Waldbewirtschaftung

Holzeinschlag: Starker Rückgang im Kleinwald

Josef Koch
Josef Koch
am Donnerstag, 06.05.2021 - 07:46

Die aktuelle Statistik weist einen um 11 Prozent geringeren Holzeinschlag aus. Über die Hälfte ist Schadholz.

Waldarbeit-Baum fällen

In  Österreich wurden im vergangenen Jahr 16,79 Millionen Erntefestmeter geerntet. Der Holzeinschlag lag damit 11,2 Prozent unter dem Wert des Jahres 2019. Das geht aus der Holzeinschlagsmeldung 2020 hervor, die das Bundesagrarministerium am Donnerstag (6.5.) vorgelegt hat. Im Kleinwald (Waldfläche unter 200 ha – „Bauernwald“) wurden 55 Prozent des Gesamteinschlages geerntet. Dieser verzeichnet auch den stärksten Rückgang von 17 Prozent gegenüber 2019.

34 Prozent wird von den Forstbetrieben (Waldfläche ab 200 ha, ohne Österreichische Bundesforste AG) eingeschlagen. Hier verringerte sich der Holzeinschlag um 7 Prozent gegenüber 2019. Der Anteil der Bundesforste am Gesamteinschlag betrug 11 Prozent. Damit haben die Bundesforste im Vergleich zum Vorjahr etwas mehr Holz geschlagen.

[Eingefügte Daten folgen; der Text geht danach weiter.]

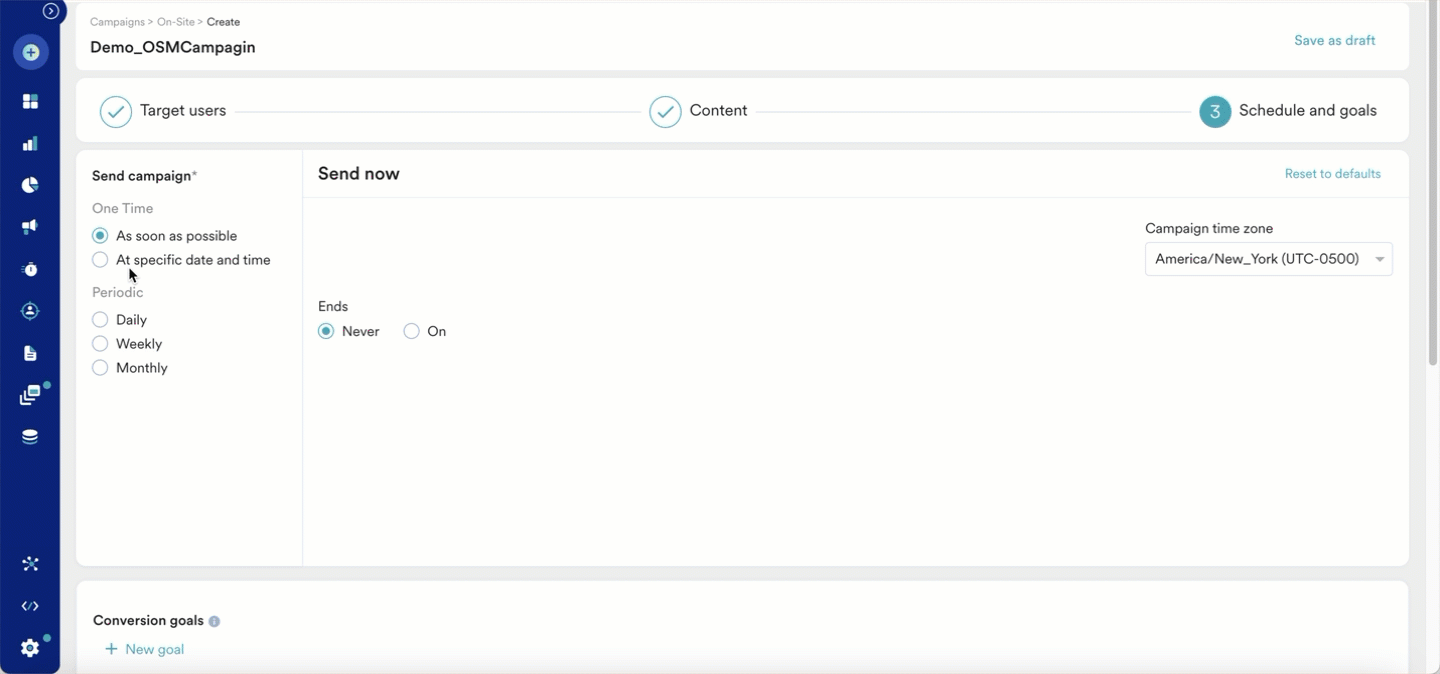
Task: Select 'At specific date and time' option
Action: (x=100, y=260)
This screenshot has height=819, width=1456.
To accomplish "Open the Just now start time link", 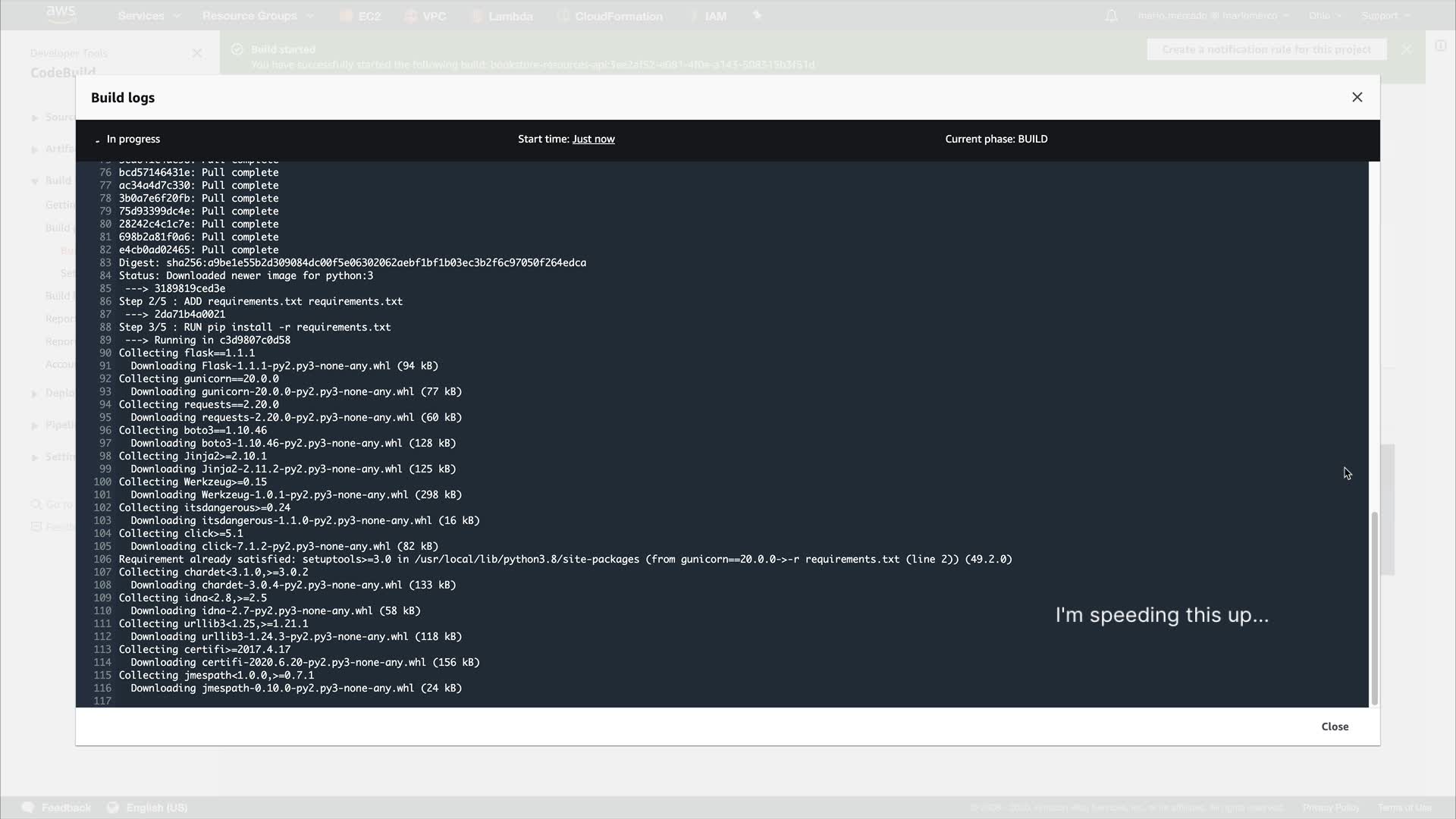I will tap(593, 139).
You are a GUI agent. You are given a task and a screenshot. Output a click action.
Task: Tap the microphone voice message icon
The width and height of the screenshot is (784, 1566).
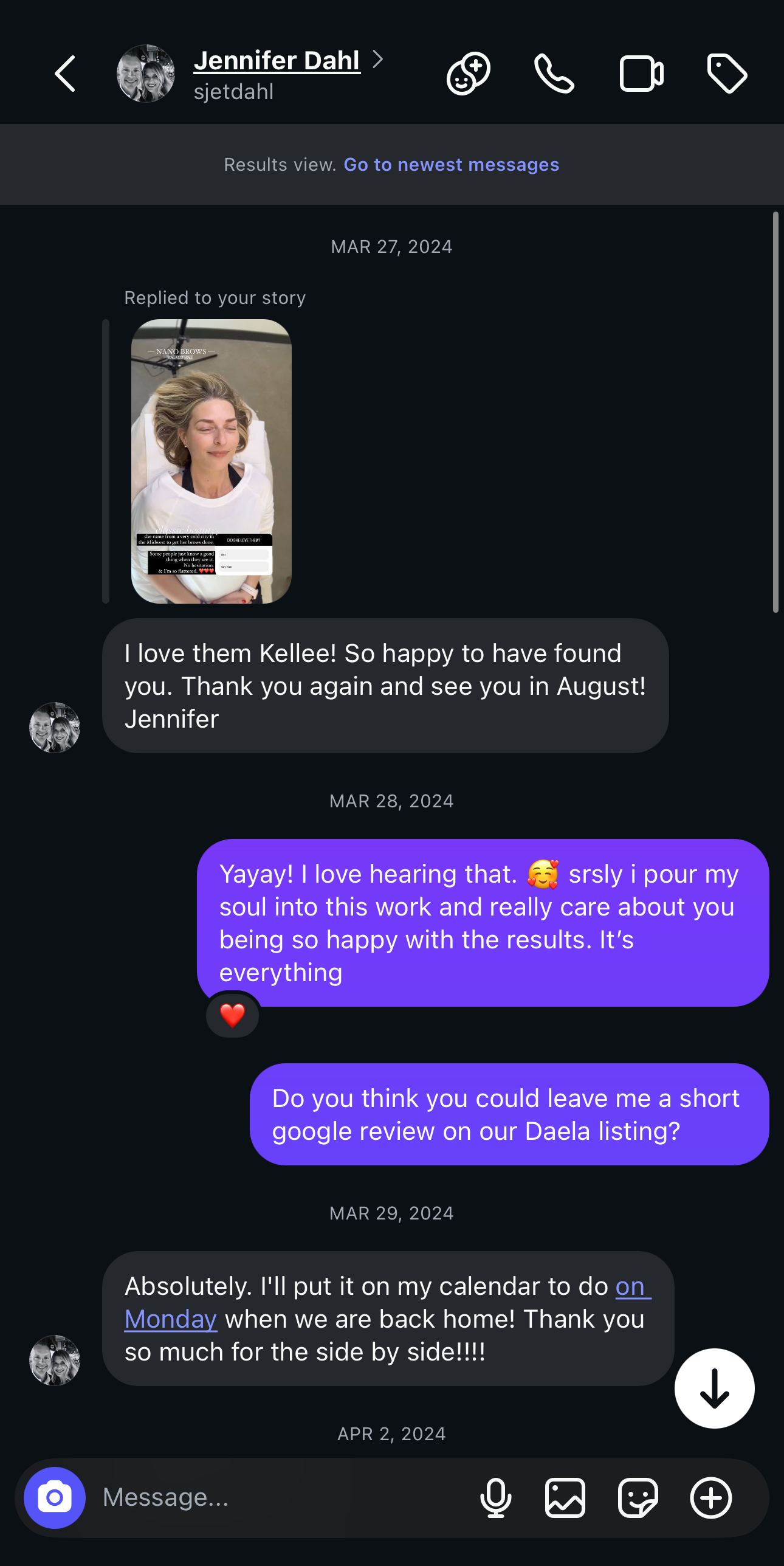pos(495,1498)
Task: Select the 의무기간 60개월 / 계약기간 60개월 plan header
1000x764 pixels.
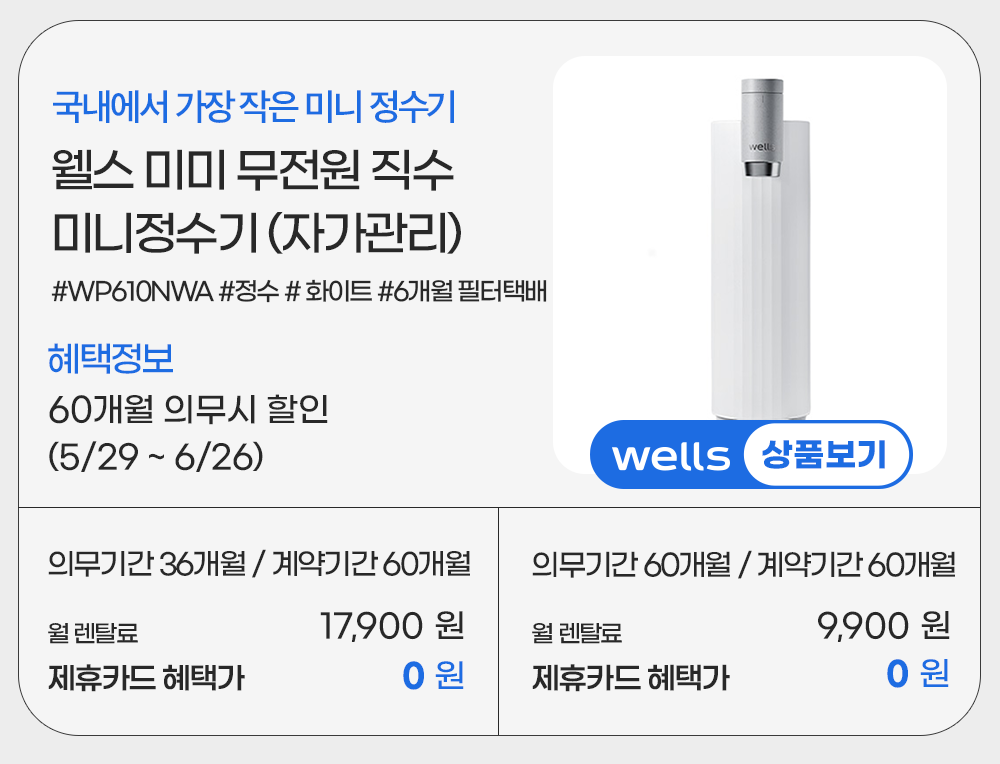Action: (744, 564)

Über die Hälfte ist Schadholz

Über die Hälfte (53%) des Holzeinschlages waren Schadholz: Witterungsextreme, Schäden durch Borkenkäfer und andere Schadfaktoren führten 2020 zu einem Schadholzanteil von 8,91 Mio. Efm. Damit ist der Schadholzanteil zwar zurückgegangen, er ist aber nach den amtlichen Zahlen um 38 Prozent immer noch höher als im 10-jährigen Durchschnitt.

Auf folgende Ursachen ist das Schadholz zurückzuführen.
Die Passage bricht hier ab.